• _Set problem_
Gather every line of the entries that contains the string "width" and copy each one. Case counts.

+++ Task input

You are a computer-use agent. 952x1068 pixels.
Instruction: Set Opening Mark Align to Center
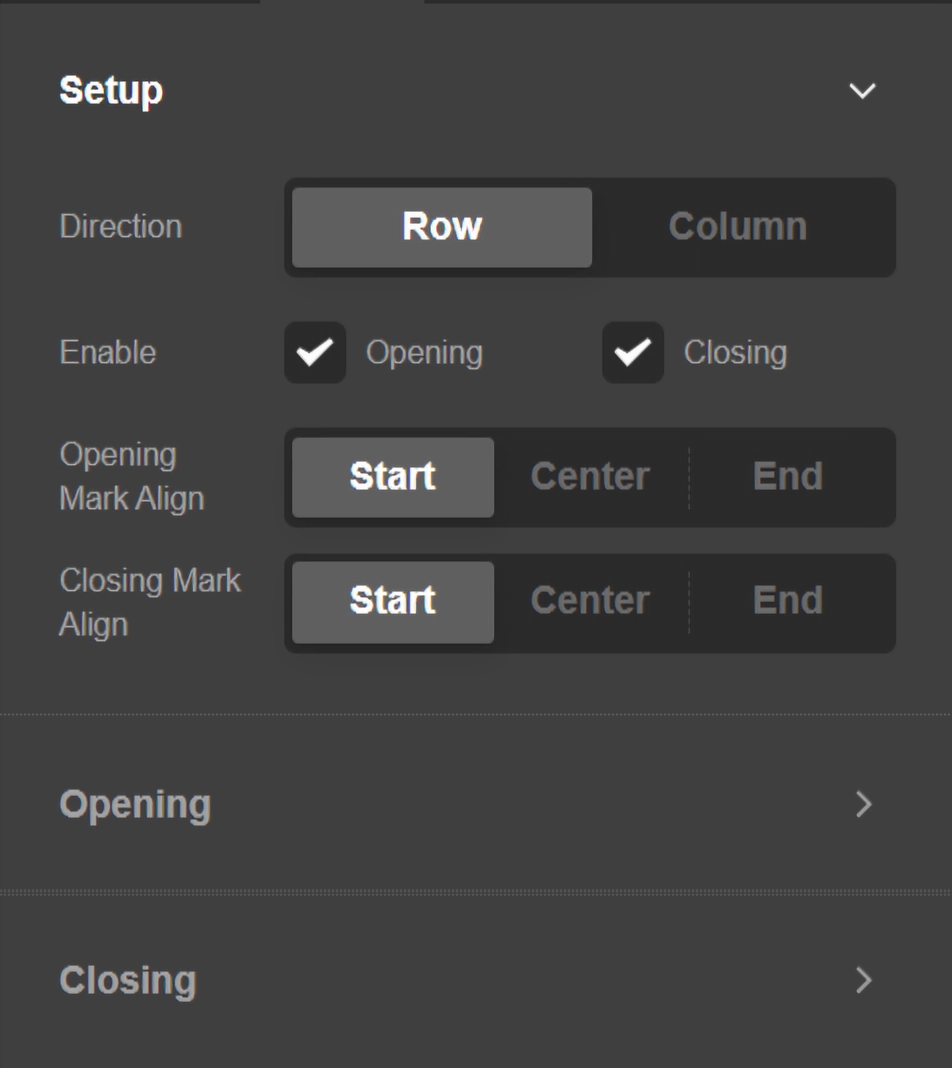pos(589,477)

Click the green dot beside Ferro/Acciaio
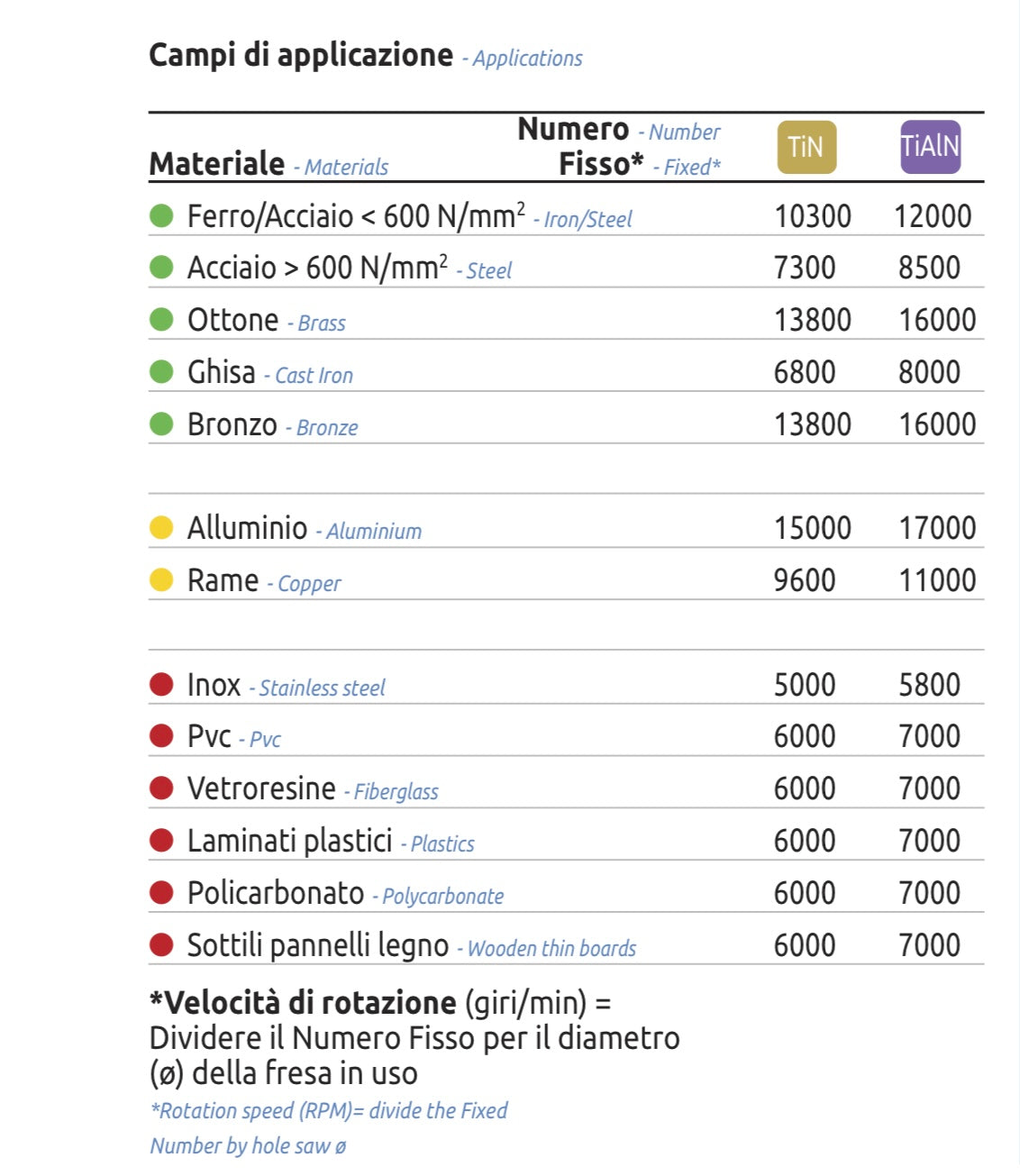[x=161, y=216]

++++++
+++ Task input

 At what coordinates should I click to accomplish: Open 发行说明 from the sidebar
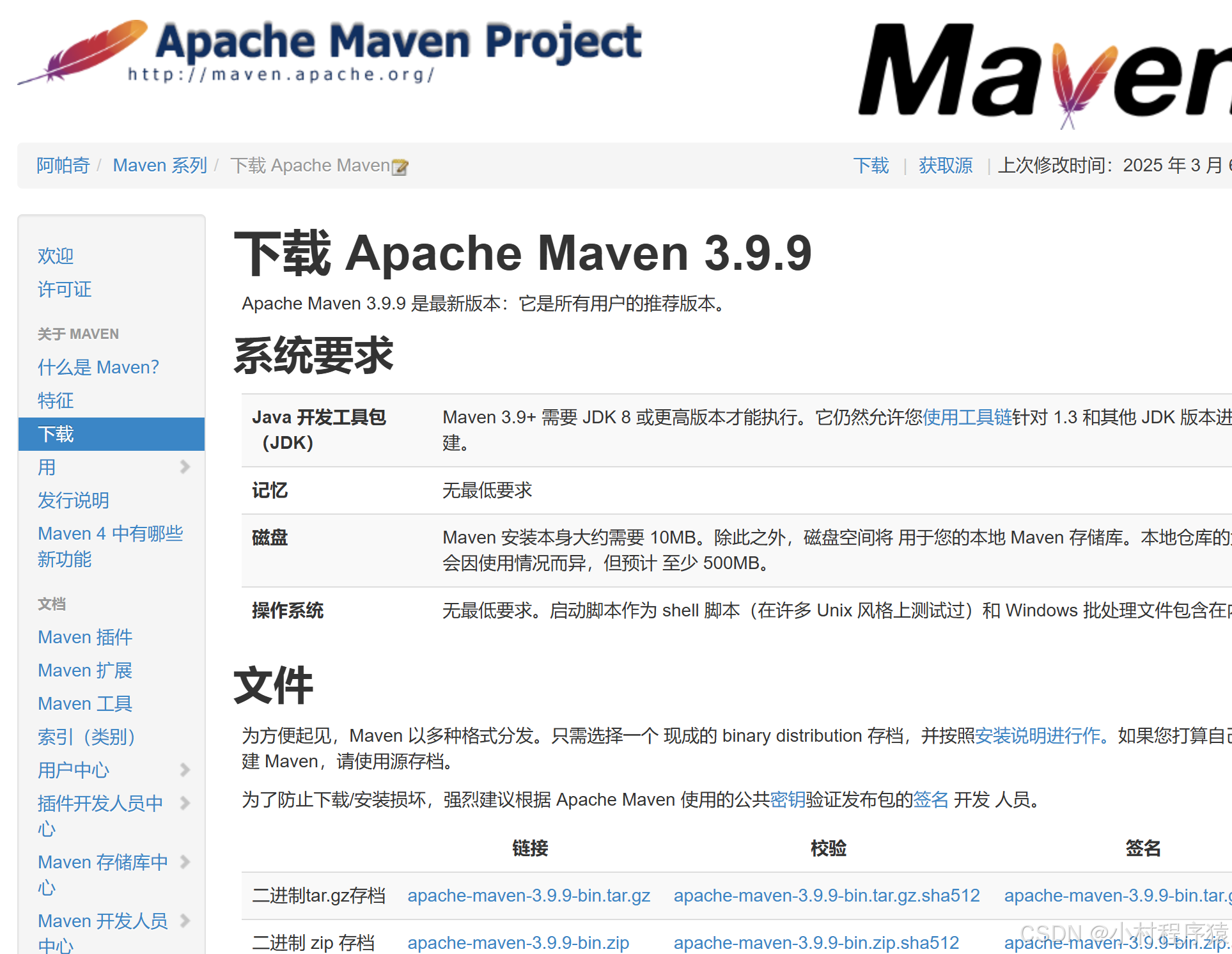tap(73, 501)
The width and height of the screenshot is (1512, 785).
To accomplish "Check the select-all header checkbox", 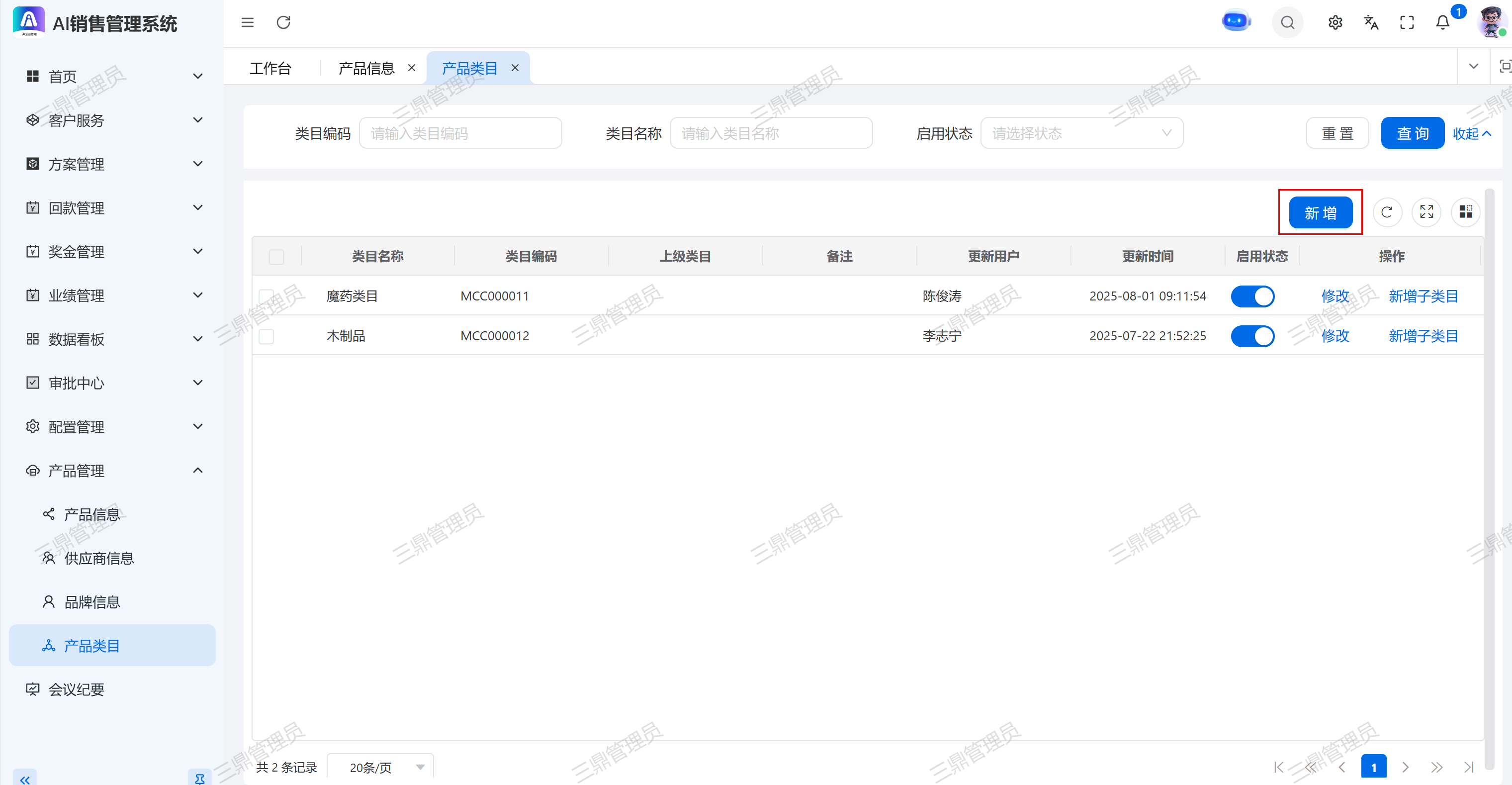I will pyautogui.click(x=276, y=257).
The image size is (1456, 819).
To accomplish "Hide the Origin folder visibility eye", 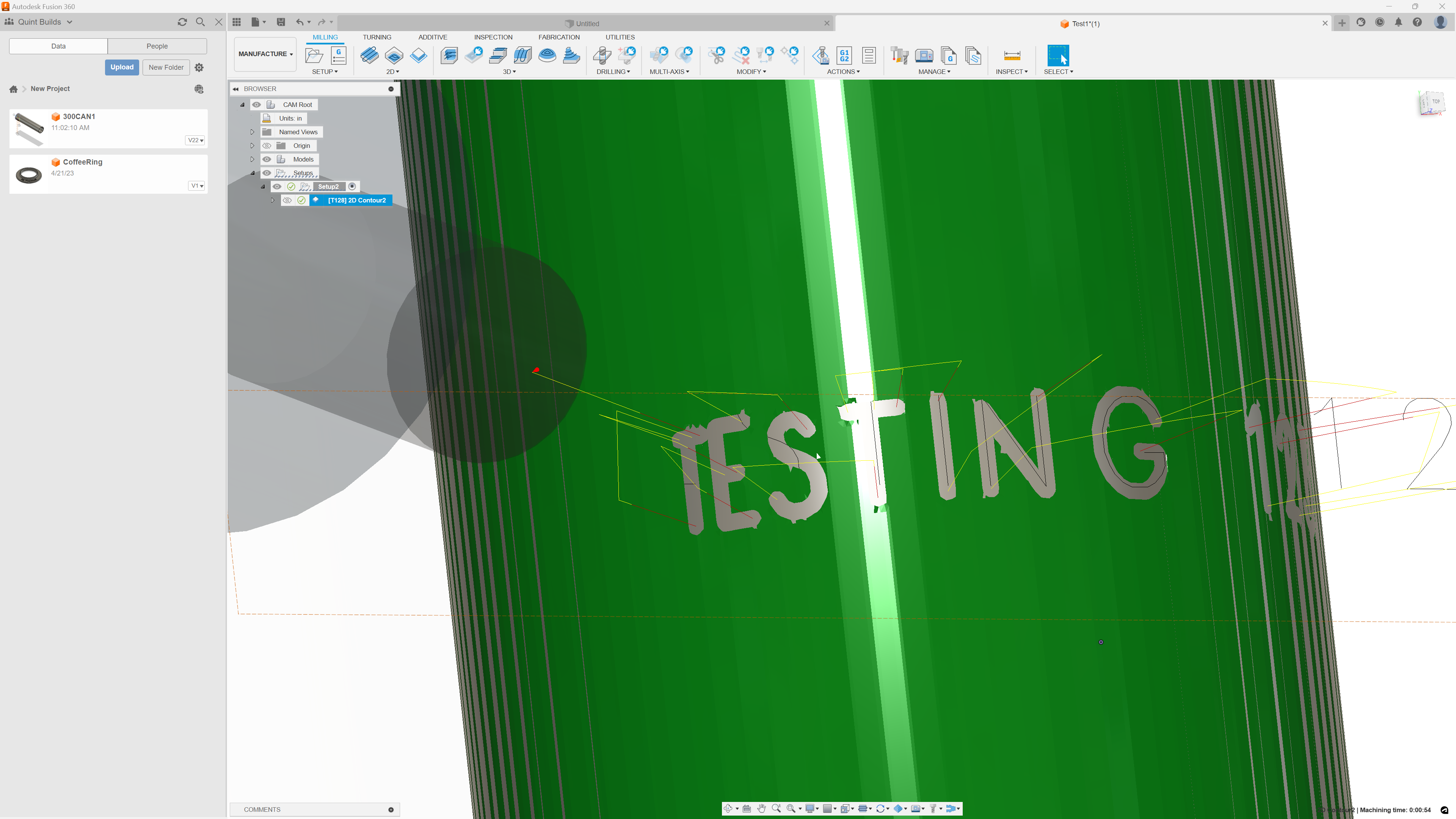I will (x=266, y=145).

++++++
+++ Task input

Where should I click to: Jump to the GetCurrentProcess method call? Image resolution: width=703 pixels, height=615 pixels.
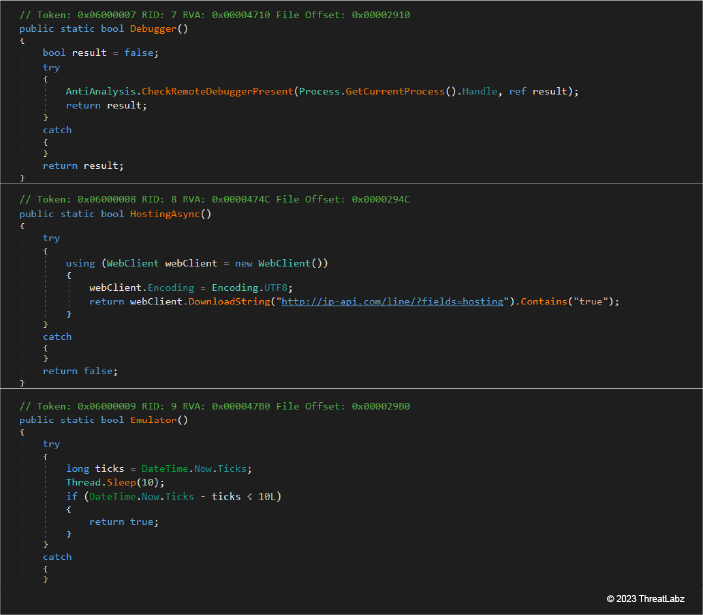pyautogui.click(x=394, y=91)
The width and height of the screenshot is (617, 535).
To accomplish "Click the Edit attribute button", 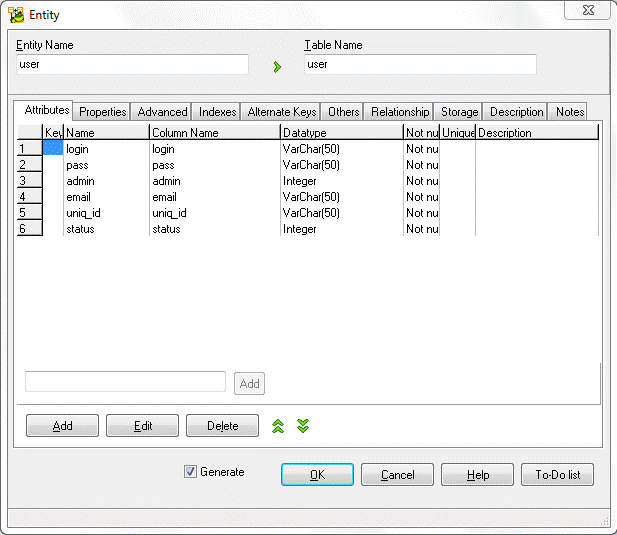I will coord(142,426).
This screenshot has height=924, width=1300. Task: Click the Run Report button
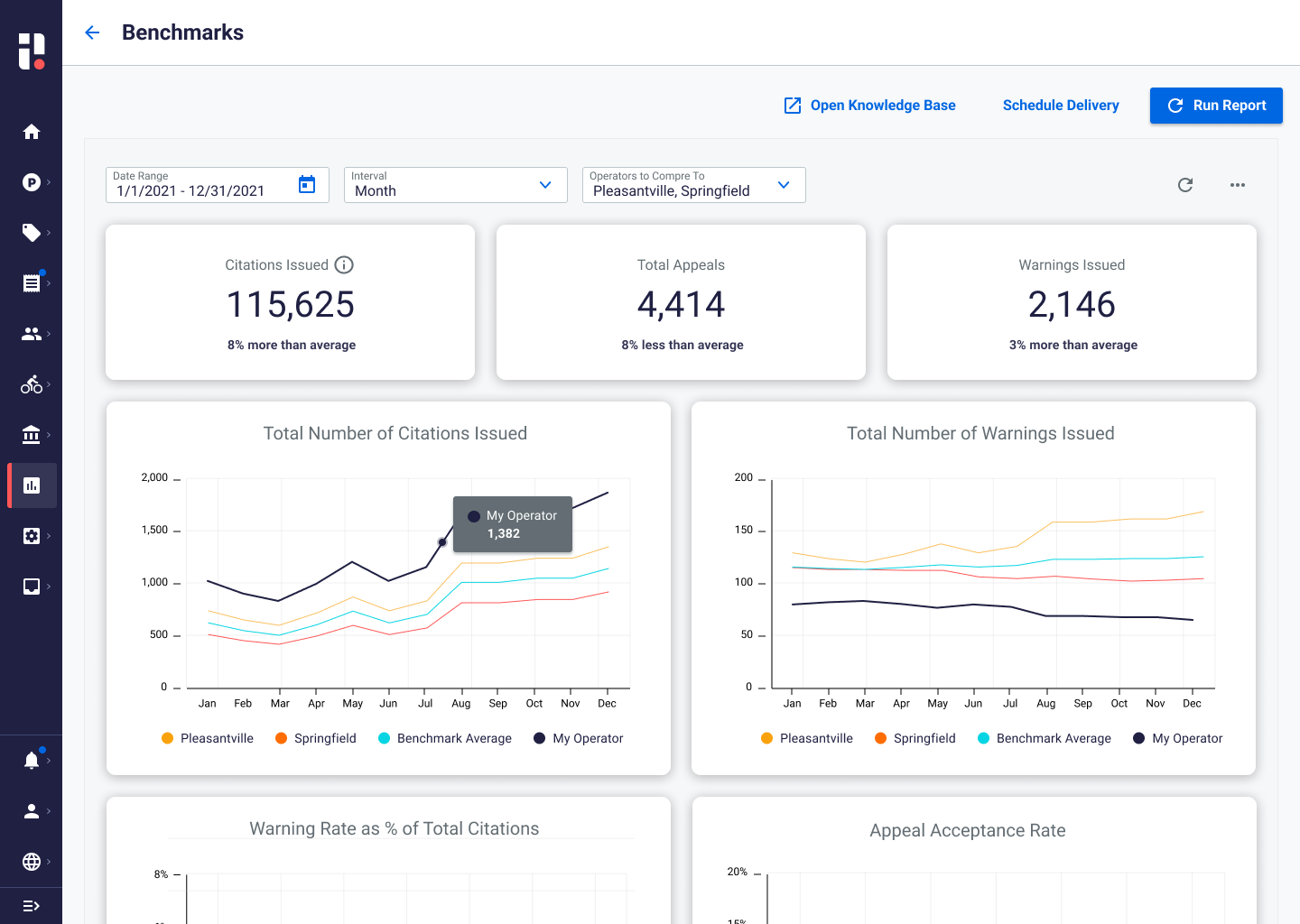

++++++

• _Solution for this exercise_
The width and height of the screenshot is (1512, 785).
Where should I click to: Jump to the GetCurrentProcess method call? Image resolution: width=703 pixels, height=615 pixels.
The width and height of the screenshot is (617, 535).
This screenshot has height=924, width=1300. Task: Click the Run Report button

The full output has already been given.